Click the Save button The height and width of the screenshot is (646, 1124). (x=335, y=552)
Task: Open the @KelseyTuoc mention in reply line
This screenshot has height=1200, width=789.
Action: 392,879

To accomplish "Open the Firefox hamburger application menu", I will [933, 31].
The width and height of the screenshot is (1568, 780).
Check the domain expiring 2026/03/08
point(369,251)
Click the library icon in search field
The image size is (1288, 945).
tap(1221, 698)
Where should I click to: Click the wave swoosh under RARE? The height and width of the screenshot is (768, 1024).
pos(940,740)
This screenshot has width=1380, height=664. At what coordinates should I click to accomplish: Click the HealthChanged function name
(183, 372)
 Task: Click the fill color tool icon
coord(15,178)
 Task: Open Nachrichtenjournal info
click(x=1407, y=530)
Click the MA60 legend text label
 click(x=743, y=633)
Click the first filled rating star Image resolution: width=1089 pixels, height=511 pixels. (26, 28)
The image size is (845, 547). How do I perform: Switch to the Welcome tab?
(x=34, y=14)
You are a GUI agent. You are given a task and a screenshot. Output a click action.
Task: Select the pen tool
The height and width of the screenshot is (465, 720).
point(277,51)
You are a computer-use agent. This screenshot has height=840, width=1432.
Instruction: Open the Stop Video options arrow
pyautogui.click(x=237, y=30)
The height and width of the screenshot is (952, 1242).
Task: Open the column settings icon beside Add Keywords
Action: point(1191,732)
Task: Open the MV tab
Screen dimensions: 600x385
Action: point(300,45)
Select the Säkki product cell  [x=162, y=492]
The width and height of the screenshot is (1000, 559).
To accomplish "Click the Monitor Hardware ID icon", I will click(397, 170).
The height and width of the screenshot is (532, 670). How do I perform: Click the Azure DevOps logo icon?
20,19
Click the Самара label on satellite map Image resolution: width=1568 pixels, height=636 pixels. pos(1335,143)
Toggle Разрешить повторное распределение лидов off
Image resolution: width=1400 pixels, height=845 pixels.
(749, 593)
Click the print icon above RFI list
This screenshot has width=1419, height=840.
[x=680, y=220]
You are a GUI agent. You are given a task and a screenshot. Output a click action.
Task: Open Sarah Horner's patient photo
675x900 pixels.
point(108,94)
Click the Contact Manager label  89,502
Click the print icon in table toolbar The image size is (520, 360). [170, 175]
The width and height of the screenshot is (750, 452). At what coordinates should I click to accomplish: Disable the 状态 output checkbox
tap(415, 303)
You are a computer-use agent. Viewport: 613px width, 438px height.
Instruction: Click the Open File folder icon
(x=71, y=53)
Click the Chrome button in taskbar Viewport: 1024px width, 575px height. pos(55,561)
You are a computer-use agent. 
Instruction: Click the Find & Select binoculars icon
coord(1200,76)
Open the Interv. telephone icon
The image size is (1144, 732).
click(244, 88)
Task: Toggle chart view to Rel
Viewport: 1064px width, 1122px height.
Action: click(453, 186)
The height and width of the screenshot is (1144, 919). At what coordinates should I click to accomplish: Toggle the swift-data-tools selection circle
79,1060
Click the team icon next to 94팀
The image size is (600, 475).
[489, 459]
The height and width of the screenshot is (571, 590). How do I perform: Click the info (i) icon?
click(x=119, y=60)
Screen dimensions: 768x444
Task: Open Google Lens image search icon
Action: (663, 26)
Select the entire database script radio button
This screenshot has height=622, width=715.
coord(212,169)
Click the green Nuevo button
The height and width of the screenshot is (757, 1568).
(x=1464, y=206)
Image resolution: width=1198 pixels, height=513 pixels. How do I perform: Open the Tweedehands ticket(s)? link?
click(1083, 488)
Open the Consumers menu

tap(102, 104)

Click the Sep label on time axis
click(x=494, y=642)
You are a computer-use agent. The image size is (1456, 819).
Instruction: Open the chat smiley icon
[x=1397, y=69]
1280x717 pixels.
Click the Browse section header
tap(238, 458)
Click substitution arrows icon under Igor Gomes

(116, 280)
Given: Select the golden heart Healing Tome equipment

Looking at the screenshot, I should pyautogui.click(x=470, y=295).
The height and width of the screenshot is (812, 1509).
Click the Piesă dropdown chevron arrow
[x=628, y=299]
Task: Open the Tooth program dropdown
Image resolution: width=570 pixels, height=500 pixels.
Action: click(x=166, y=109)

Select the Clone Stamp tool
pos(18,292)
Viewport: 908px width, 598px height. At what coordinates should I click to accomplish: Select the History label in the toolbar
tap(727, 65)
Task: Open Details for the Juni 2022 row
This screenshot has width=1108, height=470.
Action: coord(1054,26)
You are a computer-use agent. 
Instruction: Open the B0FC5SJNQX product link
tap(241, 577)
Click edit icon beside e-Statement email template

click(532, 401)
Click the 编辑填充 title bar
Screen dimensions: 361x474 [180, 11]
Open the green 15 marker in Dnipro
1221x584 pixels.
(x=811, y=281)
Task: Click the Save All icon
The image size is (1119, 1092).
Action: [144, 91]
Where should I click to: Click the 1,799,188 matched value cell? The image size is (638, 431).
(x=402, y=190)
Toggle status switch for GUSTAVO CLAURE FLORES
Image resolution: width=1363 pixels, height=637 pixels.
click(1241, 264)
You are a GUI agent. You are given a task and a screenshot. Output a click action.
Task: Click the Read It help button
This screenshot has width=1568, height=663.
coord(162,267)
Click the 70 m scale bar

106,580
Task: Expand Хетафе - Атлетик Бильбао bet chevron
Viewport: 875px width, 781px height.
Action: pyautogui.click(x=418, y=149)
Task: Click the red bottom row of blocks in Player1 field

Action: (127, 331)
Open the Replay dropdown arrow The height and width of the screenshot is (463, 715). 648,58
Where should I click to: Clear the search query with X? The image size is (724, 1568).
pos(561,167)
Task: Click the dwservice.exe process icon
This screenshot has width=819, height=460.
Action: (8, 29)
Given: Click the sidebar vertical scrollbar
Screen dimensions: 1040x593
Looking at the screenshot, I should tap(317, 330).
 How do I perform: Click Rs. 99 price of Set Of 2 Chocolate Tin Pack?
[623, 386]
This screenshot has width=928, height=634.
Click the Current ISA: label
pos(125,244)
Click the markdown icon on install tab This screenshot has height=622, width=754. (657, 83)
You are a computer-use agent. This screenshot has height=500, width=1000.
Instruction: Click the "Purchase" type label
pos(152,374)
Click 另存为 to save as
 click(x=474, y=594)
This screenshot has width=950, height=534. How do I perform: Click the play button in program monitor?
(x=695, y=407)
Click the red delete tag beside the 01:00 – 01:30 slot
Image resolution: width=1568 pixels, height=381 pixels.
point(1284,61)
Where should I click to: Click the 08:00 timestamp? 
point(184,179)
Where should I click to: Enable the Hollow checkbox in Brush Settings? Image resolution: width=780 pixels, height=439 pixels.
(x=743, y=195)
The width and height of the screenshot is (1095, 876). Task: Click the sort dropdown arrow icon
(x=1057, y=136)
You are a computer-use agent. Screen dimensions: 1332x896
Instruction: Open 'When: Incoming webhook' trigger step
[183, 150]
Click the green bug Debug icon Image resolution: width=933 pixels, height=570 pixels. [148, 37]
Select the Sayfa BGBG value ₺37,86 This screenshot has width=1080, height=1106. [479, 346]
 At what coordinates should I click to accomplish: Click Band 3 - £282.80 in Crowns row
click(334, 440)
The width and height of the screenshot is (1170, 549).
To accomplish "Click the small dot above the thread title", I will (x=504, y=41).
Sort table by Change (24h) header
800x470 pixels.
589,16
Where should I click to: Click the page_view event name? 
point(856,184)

________

§ **Challenge**:
Rewrite all of the records above, changing each "Instruction" to "Goal" and leaving everything else the same.

§ **Complete response**:
Click the Save button The height and width of the screenshot is (646, 1124). (x=335, y=552)
Task: Open the @KelseyTuoc mention in reply line
This screenshot has height=1200, width=789.
Action: 392,879

To accomplish "Open the Firefox hamburger application menu", I will [933, 31].
The width and height of the screenshot is (1568, 780).
Check the domain expiring 2026/03/08
point(369,251)
Click the library icon in search field
The image size is (1288, 945).
tap(1221, 698)
Where should I click to: Click the wave swoosh under RARE? The height and width of the screenshot is (768, 1024).
pos(940,740)
This screenshot has width=1380, height=664. At what coordinates should I click to accomplish: Click the HealthChanged function name
(183, 372)
 Task: Click the fill color tool icon
coord(15,178)
 Task: Open Nachrichtenjournal info
click(x=1407, y=530)
Click the MA60 legend text label
 click(x=743, y=633)
Click the first filled rating star Image resolution: width=1089 pixels, height=511 pixels. (26, 28)
The image size is (845, 547). How do I perform: Switch to the Welcome tab?
(x=34, y=14)
You are a GUI agent. You are given a task and a screenshot. Output a click action.
Task: Select the pen tool
The height and width of the screenshot is (465, 720).
point(277,51)
You are a computer-use agent. This screenshot has height=840, width=1432.
Goal: Open the Stop Video options arrow
pyautogui.click(x=237, y=30)
The height and width of the screenshot is (952, 1242).
Task: Open the column settings icon beside Add Keywords
Action: point(1191,732)
Task: Open the MV tab
Screen dimensions: 600x385
Action: point(300,45)
Select the Säkki product cell  [x=162, y=492]
The width and height of the screenshot is (1000, 559).
To accomplish "Click the Monitor Hardware ID icon", I will click(397, 170).
The height and width of the screenshot is (532, 670). How do I perform: Click the Azure DevOps logo icon?
20,19
Click the Самара label on satellite map Image resolution: width=1568 pixels, height=636 pixels. pos(1335,143)
Toggle Разрешить повторное распределение лидов off
Image resolution: width=1400 pixels, height=845 pixels.
(749, 593)
Click the print icon above RFI list
This screenshot has width=1419, height=840.
[x=680, y=220]
You are a GUI agent. You are given a task and a screenshot. Output a click action.
Task: Open Sarah Horner's patient photo
675x900 pixels.
point(108,94)
Click the Contact Manager label  89,502
Click the print icon in table toolbar The image size is (520, 360). [170, 175]
The width and height of the screenshot is (750, 452). At what coordinates should I click to accomplish: Disable the 状态 output checkbox
tap(415, 303)
You are a computer-use agent. Viewport: 613px width, 438px height.
Goal: Click the Open File folder icon
(x=71, y=53)
Click the Chrome button in taskbar Viewport: 1024px width, 575px height. pos(55,561)
You are a computer-use agent. 
Goal: Click the Find & Select binoculars icon
coord(1200,76)
Open the Interv. telephone icon
The image size is (1144, 732).
click(244, 88)
Task: Toggle chart view to Rel
Viewport: 1064px width, 1122px height.
Action: click(453, 186)
The height and width of the screenshot is (1144, 919). At what coordinates should I click to accomplish: Toggle the swift-data-tools selection circle
79,1060
Click the team icon next to 94팀
The image size is (600, 475).
[489, 459]
The height and width of the screenshot is (571, 590). How do I perform: Click the info (i) icon?
click(x=119, y=60)
Screen dimensions: 768x444
Task: Open Google Lens image search icon
Action: (663, 26)
Select the entire database script radio button
This screenshot has height=622, width=715.
coord(212,169)
Click the green Nuevo button
The height and width of the screenshot is (757, 1568).
(x=1464, y=206)
Image resolution: width=1198 pixels, height=513 pixels. How do I perform: Open the Tweedehands ticket(s)? link?
click(1083, 488)
Open the Consumers menu

tap(102, 104)

Click the Sep label on time axis
click(x=494, y=642)
You are a computer-use agent. The image size is (1456, 819).
Goal: Open the chat smiley icon
[x=1397, y=69]
1280x717 pixels.
Click the Browse section header
tap(238, 458)
Click substitution arrows icon under Igor Gomes

(116, 280)
Given: Select the golden heart Healing Tome equipment

Looking at the screenshot, I should pyautogui.click(x=470, y=295).
The height and width of the screenshot is (812, 1509).
Click the Piesă dropdown chevron arrow
[x=628, y=299]
Task: Open the Tooth program dropdown
Image resolution: width=570 pixels, height=500 pixels.
Action: click(x=166, y=109)

Select the Clone Stamp tool
pos(18,292)
Viewport: 908px width, 598px height. At what coordinates should I click to accomplish: Select the History label in the toolbar
tap(727, 65)
Task: Open Details for the Juni 2022 row
This screenshot has width=1108, height=470.
Action: coord(1054,26)
You are a computer-use agent. 
Goal: Open the B0FC5SJNQX product link
tap(241, 577)
Click edit icon beside e-Statement email template

click(532, 401)
Click the 编辑填充 title bar
Screen dimensions: 361x474 [180, 11]
Open the green 15 marker in Dnipro
1221x584 pixels.
(x=811, y=281)
Task: Click the Save All icon
The image size is (1119, 1092).
Action: [144, 91]
Where should I click to: Click the 1,799,188 matched value cell? The image size is (638, 431).
(x=402, y=190)
Toggle status switch for GUSTAVO CLAURE FLORES
Image resolution: width=1363 pixels, height=637 pixels.
click(1241, 264)
You are a GUI agent. You are given a task and a screenshot. Output a click action.
Task: Click the Read It help button
This screenshot has width=1568, height=663.
coord(162,267)
Click the 70 m scale bar

106,580
Task: Expand Хетафе - Атлетик Бильбао bet chevron
Viewport: 875px width, 781px height.
Action: pyautogui.click(x=418, y=149)
Task: Click the red bottom row of blocks in Player1 field

Action: (127, 331)
Open the Replay dropdown arrow The height and width of the screenshot is (463, 715). 648,58
Where should I click to: Clear the search query with X? The image size is (724, 1568).
pos(561,167)
Task: Click the dwservice.exe process icon
This screenshot has width=819, height=460.
Action: (8, 29)
Given: Click the sidebar vertical scrollbar
Screen dimensions: 1040x593
Looking at the screenshot, I should tap(317, 330).
 How do I perform: Click Rs. 99 price of Set Of 2 Chocolate Tin Pack?
[623, 386]
This screenshot has width=928, height=634.
Click the Current ISA: label
pos(125,244)
Click the markdown icon on install tab This screenshot has height=622, width=754. (657, 83)
You are a computer-use agent. This screenshot has height=500, width=1000.
Goal: Click the "Purchase" type label
pos(152,374)
Click 另存为 to save as
 click(x=474, y=594)
This screenshot has width=950, height=534. How do I perform: Click the play button in program monitor?
(x=695, y=407)
Click the red delete tag beside the 01:00 – 01:30 slot
Image resolution: width=1568 pixels, height=381 pixels.
point(1284,61)
Where should I click to: Click the 08:00 timestamp? 
point(184,179)
Where should I click to: Enable the Hollow checkbox in Brush Settings? Image resolution: width=780 pixels, height=439 pixels.
(x=743, y=195)
The width and height of the screenshot is (1095, 876). Task: Click the sort dropdown arrow icon
(x=1057, y=136)
You are a computer-use agent. Screen dimensions: 1332x896
Goal: Open 'When: Incoming webhook' trigger step
[183, 150]
Click the green bug Debug icon Image resolution: width=933 pixels, height=570 pixels. [148, 37]
Select the Sayfa BGBG value ₺37,86 This screenshot has width=1080, height=1106. [479, 346]
 At what coordinates should I click to accomplish: Click Band 3 - £282.80 in Crowns row
click(334, 440)
The width and height of the screenshot is (1170, 549).
To accomplish "Click the small dot above the thread title", I will (x=504, y=41).
Sort table by Change (24h) header
800x470 pixels.
589,16
Where should I click to: Click the page_view event name? 
point(856,184)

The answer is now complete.